### The task
A faithful, complete copy of the records is required.

☆ ☆ ☆ ☆

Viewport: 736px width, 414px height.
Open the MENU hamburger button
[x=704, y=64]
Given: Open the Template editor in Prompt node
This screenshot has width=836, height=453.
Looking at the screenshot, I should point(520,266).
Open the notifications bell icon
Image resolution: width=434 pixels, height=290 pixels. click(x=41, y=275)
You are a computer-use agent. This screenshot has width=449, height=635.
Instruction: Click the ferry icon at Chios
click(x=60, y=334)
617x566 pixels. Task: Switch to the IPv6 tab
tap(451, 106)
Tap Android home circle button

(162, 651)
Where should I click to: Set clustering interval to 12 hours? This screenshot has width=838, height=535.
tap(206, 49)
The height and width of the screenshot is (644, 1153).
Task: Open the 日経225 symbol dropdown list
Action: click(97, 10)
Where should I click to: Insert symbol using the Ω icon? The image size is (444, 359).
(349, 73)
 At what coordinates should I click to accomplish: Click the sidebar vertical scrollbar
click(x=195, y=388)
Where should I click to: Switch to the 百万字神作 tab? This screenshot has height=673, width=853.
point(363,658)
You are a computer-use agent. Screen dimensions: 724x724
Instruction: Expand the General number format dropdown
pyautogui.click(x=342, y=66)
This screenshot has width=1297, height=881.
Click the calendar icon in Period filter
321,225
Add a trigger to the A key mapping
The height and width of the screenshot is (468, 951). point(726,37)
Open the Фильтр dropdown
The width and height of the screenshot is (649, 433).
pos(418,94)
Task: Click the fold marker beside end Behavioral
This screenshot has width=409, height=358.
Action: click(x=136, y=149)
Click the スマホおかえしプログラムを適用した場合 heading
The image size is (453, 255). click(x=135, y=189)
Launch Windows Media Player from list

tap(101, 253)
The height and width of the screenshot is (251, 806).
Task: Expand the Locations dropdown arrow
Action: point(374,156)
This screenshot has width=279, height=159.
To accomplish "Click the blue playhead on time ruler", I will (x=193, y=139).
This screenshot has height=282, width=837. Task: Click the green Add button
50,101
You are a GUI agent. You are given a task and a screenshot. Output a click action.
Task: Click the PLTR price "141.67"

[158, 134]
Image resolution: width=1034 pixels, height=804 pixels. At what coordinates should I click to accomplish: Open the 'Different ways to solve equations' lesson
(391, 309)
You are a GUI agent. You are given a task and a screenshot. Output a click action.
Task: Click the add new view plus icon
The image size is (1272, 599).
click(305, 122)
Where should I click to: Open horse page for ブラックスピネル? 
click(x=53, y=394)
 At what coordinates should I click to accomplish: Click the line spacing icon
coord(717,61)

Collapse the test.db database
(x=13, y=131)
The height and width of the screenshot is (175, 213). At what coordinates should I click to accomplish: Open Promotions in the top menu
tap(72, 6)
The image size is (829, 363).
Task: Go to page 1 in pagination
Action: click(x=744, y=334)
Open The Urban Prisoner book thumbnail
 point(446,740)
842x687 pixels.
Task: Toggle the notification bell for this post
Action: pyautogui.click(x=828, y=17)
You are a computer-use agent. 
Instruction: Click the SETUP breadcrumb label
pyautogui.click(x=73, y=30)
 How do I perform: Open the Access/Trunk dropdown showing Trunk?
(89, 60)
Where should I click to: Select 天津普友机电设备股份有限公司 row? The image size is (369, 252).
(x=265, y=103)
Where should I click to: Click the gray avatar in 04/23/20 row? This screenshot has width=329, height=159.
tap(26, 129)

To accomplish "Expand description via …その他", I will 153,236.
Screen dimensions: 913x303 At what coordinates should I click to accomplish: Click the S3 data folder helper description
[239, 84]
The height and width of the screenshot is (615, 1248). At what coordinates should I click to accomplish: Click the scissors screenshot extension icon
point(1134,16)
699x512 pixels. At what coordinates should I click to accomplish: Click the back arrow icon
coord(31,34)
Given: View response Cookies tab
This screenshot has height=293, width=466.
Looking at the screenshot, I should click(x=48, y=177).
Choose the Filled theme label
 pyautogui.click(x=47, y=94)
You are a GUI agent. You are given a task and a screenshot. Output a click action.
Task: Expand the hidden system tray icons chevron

☆ ☆ ☆ ☆

### Answer box
Viewport: 736px width, 414px height.
Open the MENU hamburger button
[x=704, y=64]
Given: Open the Template editor in Prompt node
This screenshot has width=836, height=453.
Looking at the screenshot, I should point(520,266).
Open the notifications bell icon
Image resolution: width=434 pixels, height=290 pixels. click(x=41, y=275)
You are a computer-use agent. This screenshot has width=449, height=635.
Instruction: Click the ferry icon at Chios
click(x=60, y=334)
617x566 pixels. Task: Switch to the IPv6 tab
tap(451, 106)
Tap Android home circle button

(162, 651)
Where should I click to: Set clustering interval to 12 hours? This screenshot has width=838, height=535.
tap(206, 49)
The height and width of the screenshot is (644, 1153).
Task: Open the 日経225 symbol dropdown list
Action: click(97, 10)
Where should I click to: Insert symbol using the Ω icon? The image size is (444, 359).
(349, 73)
 At what coordinates should I click to accomplish: Click the sidebar vertical scrollbar
click(x=195, y=388)
Where should I click to: Switch to the 百万字神作 tab? This screenshot has height=673, width=853.
point(363,658)
You are a computer-use agent. Screen dimensions: 724x724
Instruction: Expand the General number format dropdown
pyautogui.click(x=342, y=66)
This screenshot has width=1297, height=881.
Click the calendar icon in Period filter
321,225
Add a trigger to the A key mapping
The height and width of the screenshot is (468, 951). point(726,37)
Open the Фильтр dropdown
The width and height of the screenshot is (649, 433).
pos(418,94)
Task: Click the fold marker beside end Behavioral
This screenshot has width=409, height=358.
Action: click(x=136, y=149)
Click the スマホおかえしプログラムを適用した場合 heading
The image size is (453, 255). click(x=135, y=189)
Launch Windows Media Player from list

tap(101, 253)
The height and width of the screenshot is (251, 806).
Task: Expand the Locations dropdown arrow
Action: point(374,156)
This screenshot has width=279, height=159.
To accomplish "Click the blue playhead on time ruler", I will (x=193, y=139).
This screenshot has height=282, width=837. Task: Click the green Add button
50,101
You are a GUI agent. You are given a task and a screenshot. Output a click action.
Task: Click the PLTR price "141.67"

[158, 134]
Image resolution: width=1034 pixels, height=804 pixels. At what coordinates should I click to accomplish: Open the 'Different ways to solve equations' lesson
(391, 309)
You are a GUI agent. You are given a task and a screenshot. Output a click action.
Task: Click the add new view plus icon
The image size is (1272, 599).
click(305, 122)
Where should I click to: Open horse page for ブラックスピネル? 
click(x=53, y=394)
 At what coordinates should I click to accomplish: Click the line spacing icon
coord(717,61)

Collapse the test.db database
(x=13, y=131)
The height and width of the screenshot is (175, 213). At what coordinates should I click to accomplish: Open Promotions in the top menu
tap(72, 6)
The image size is (829, 363).
Task: Go to page 1 in pagination
Action: click(x=744, y=334)
Open The Urban Prisoner book thumbnail
 point(446,740)
842x687 pixels.
Task: Toggle the notification bell for this post
Action: pyautogui.click(x=828, y=17)
You are a computer-use agent. 
Instruction: Click the SETUP breadcrumb label
pyautogui.click(x=73, y=30)
 How do I perform: Open the Access/Trunk dropdown showing Trunk?
(89, 60)
Where should I click to: Select 天津普友机电设备股份有限公司 row? The image size is (369, 252).
(x=265, y=103)
Where should I click to: Click the gray avatar in 04/23/20 row? This screenshot has width=329, height=159.
tap(26, 129)

To accomplish "Expand description via …その他", I will 153,236.
Screen dimensions: 913x303 At what coordinates should I click to accomplish: Click the S3 data folder helper description
[239, 84]
The height and width of the screenshot is (615, 1248). At what coordinates should I click to accomplish: Click the scissors screenshot extension icon
point(1134,16)
699x512 pixels. At what coordinates should I click to accomplish: Click the back arrow icon
coord(31,34)
Given: View response Cookies tab
This screenshot has height=293, width=466.
Looking at the screenshot, I should click(x=48, y=177).
Choose the Filled theme label
 pyautogui.click(x=47, y=94)
You are a GUI agent. You are given a task and a screenshot. Output a click action.
Task: Expand the hidden system tray icons chevron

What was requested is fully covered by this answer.